§ **Travail à faire**:
a - Recopiez le passage du texte sur le mur à la frontière mexicaine qui va de « Mexico & Central » jusqu'à « des acteurs coalisés. » inclus.
b - Traduisez en anglais cette phrase du texte sur le mur à la frontière mexicaine : « Ces deux réactions montrent la dissension autour des enjeux migratoires et frontaliers aux États-Unis. »
c - Rédigez la suite du texte sur le mur à la frontière mexicaine, en partant de sa dernière phrase.

====== Texte à lire ======

Mexico & Central America

Le « mur de Trump » illustre l’obsession états-unienne à militariser toujours plus la frontière mexicaine, indépendamment de l’évolution du nombre de traversées non autorisées. Pourtant, la fixation des débats autour du « Build the Wall » ne date pas de Trump. Entre 2010 et 2013 par exemple, les actions d’une coalition de militants, de politiques et d’experts de la sécurité de l’Arizona témoignent déjà des actes de légitimation du recours à un « mur ». Les enjeux autour de la sécurité frontalière ne portent ainsi pas seulement sur le contrôle des traversées au niveau de la ligne-frontière. Ils permettent surtout de structurer la vie politique locale et nationale, en fonction des intérêts et des agendas des acteurs coalisés.

Les gouverneurs de Californie et d’Arizona ont inégalement réagi à l’annonce faite par le président Trump le 4 avril 2018 de l’envoi de soldats de la Garde Nationale à la frontière mexicaine1, en renfort aux agents de la Patrouille frontalière (Border Patrol) et des polices locales. Le gouverneur républicain de l’Arizona, Doug Ducey, s’est montré enthousiaste : « Pour combattre les flux illégaux de drogues, de trafics d’êtres humains et d’armes […] je remercie l’administration fédérale qui agit enfin pour sécuriser la frontière2 ». Le gouverneur démocrate de Californie, Jerry Brown, plus circonspect, a insisté sur les limites de cette opération : « Il ne s’agira pas de construire un nouveau mur […] ni d’arrêter des femmes et des enfants ou d’enfermer des personnes fuyant la violence […] Car ici est la vérité : il n’y a pas de vague massive de migrants se déversant en Californie3 ». Ces deux réactions montrent la dissension autour des enjeux migratoires et frontaliers aux États-Unis. Pour les anti-migrants, la frontière n’est pas suffisamment sécurisée, soumise à une « invasion4 ». Pour les opposants à la militarisation, ce déploiement est inutile.

Du côté des anti-migrants, entre 2010 et 2013, des parlementaires républicains de l’Arizona ont regroupé au sein d’un comité l’ensemble des acteurs exigeant de l’administration Obama une militarisation accrue de la frontière5. On y dénombre des shérifs, des ministres de l’Arizona, mais aussi une association d’éleveurs, les chambres de commerces frontalières, des miliciens patrouillant le désert et des associations Tea Party. En mai 2011, le comité lance une initiative de levée de fonds intitulée « Build the Border Fence » (« Construire la barrière frontalière ») afin d’ériger une « barrière frontalière ». Ces acteurs présentent les migrations transfrontalières comme une menace et un problème public. Ils consacrent la « barrière » comme un outil de sécurité légitime et accusent l’État fédéral de non-protection pour le forcer à agir. Se pencher sur cette mobilisation avant-Trump permet d’illustrer les actes de légitimation de la militarisation et les débats associés, et ainsi d’éclairer la cristallisation actuelle autour du « mur ». Après un bref descriptif du spectacle de la militarisation de la frontière dans lequel se niche la mobilisation décrite, il sera question de présenter trois actes de légitimation du « mur » à partir des actions pro-« barrière frontalière » de l’Arizona.

====== Données ======

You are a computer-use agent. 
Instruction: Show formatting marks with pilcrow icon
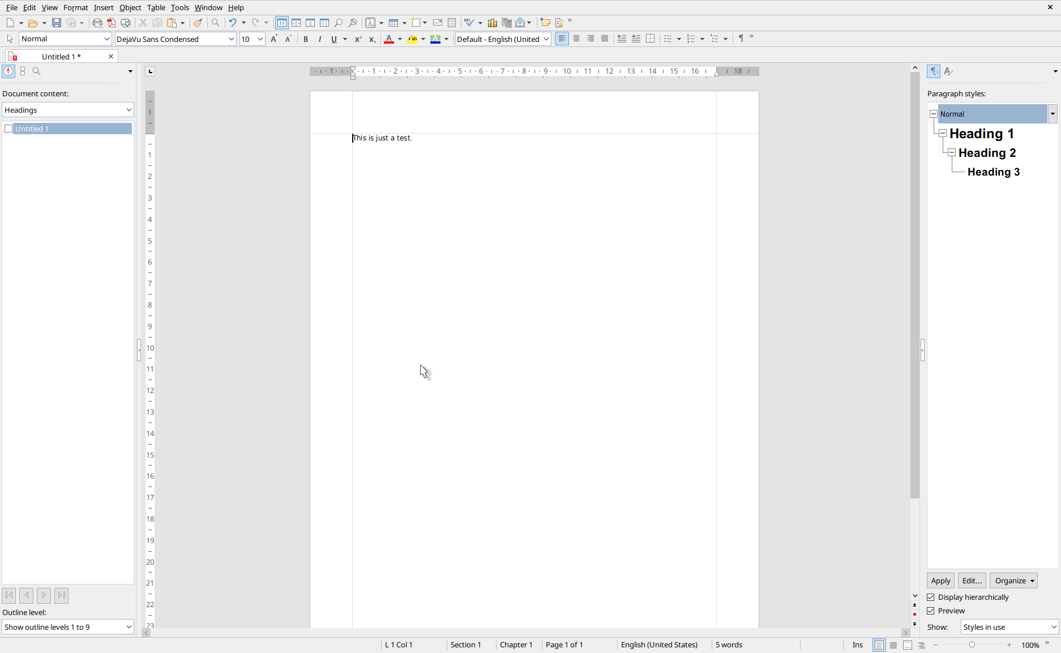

======

§ **Résultats attendus**:
a -
Mexico & Central America

Le « mur de Trump » illustre l’obsession états-unienne à militariser toujours plus la frontière mexicaine, indépendamment de l’évolution du nombre de traversées non autorisées. Pourtant, la fixation des débats autour du « Build the Wall » ne date pas de Trump. Entre 2010 et 2013 par exemple, les actions d’une coalition de militants, de politiques et d’experts de la sécurité de l’Arizona témoignent déjà des actes de légitimation du recours à un « mur ». Les enjeux autour de la sécurité frontalière ne portent ainsi pas seulement sur le contrôle des traversées au niveau de la ligne-frontière. Ils permettent surtout de structurer la vie politique locale et nationale, en fonction des intérêts et des agendas des acteurs coalisés.

b - These two reactions show the disagreement over migration and border issues in the United States.

c -
Surenchère de militarisation

© Tomas Ayuso

« La sécurité frontalière est au cœur du travail politique et médiatique de construction de l’immigration en termes problématiques et guerriers »

Les divergences sur les enjeux migratoires aux États-Unis sont à resituer dans le cadre d’un spectacle de la militarisation frontalière au long court. Le processus de militarisation de la zone frontalière avec le Mexique va de pair avec la criminalisation de l’immigration non autorisée depuis les années 19806. Dans la zone frontalière, la militarisation se traduit par le déploiement de technologies et de routines de surveillance des mobilités transfrontalières tant de la part de professionnels de sécurité que de citoyens vigilantes7. La construction de « barrières8 » rend visible cette ligne-frontière et participe au renforcement de cette politique de militarisation. Comme avant elle l’administration G.W. Bush avec le Secure Fence Act de 2006 ou encore les républicains de Californie dans les années 1990, l’administration Trump mise sur ces moments forts de construction de murs, alors même que le nombre de traversées non autorisées est au plus bas9, et que les efforts des agences fédérales se tournent plutôt vers une chasse aux migrants à l’intérieur du territoire. En effet, à différents moments de cette politique, plusieurs acteurs, élus fédéraux, membres de la société civile, du secteur de la sécurité, des élus et résidents locaux se mettent en scène avec pour décor le territoire muré face à des « envahisseurs ». Ils jouent ainsi le jeu de la fermeture du territoire face à des opposants considérés comme favorables à son ouverture ou à l’accueil des migrants, tels que les acteurs du commerce transfrontalier ou les ONG religieuses, humanitaires ou de défense des droits des migrants. La sécurité frontalière est donc au cœur du travail politique et médiatique de construction de l’immigration en termes problématiques et guerriers : au-delà du contrôle des migrants, il y est avant tout question de rassurer les citoyens et de se positionner dans des débats structurant la société.

Pourquoi demander des « barrières » ?

Tout d’abord, les acteurs pro-barrière de l’Arizona réduisent les mobilités transfrontalières à des formes de violence, fruits d’interprétation, de spéculation et de fantasme d’ « invasion », pour reprendre leurs termes. Pour eux, la violence côté mexicain a traversé la frontière. Cette thèse du « spill-over » (« débordement ») se fonde sur le vécu des ranchers du comté frontalier de Cochise qui font face à des dégradations sur leurs propriétés parcourues par les migrants et les contrebandiers depuis la fin des années 1990. Le ton du représentant de l’Arizona Cattlemen Association (une organisation professionnelle d’éleveurs) en janvier 2013 est alarmant : « Notre communauté est en première ligne et les régions rurales de notre frontière ne sont pas sécurisées10 ». Ils en tiennent pour preuve le meurtre d’un des leurs en mars 2010 vite attribué à ce qu’ils qualifient d’ « illegal alien »11.

« La sécurité frontalière revêt des enjeux de politique intérieure »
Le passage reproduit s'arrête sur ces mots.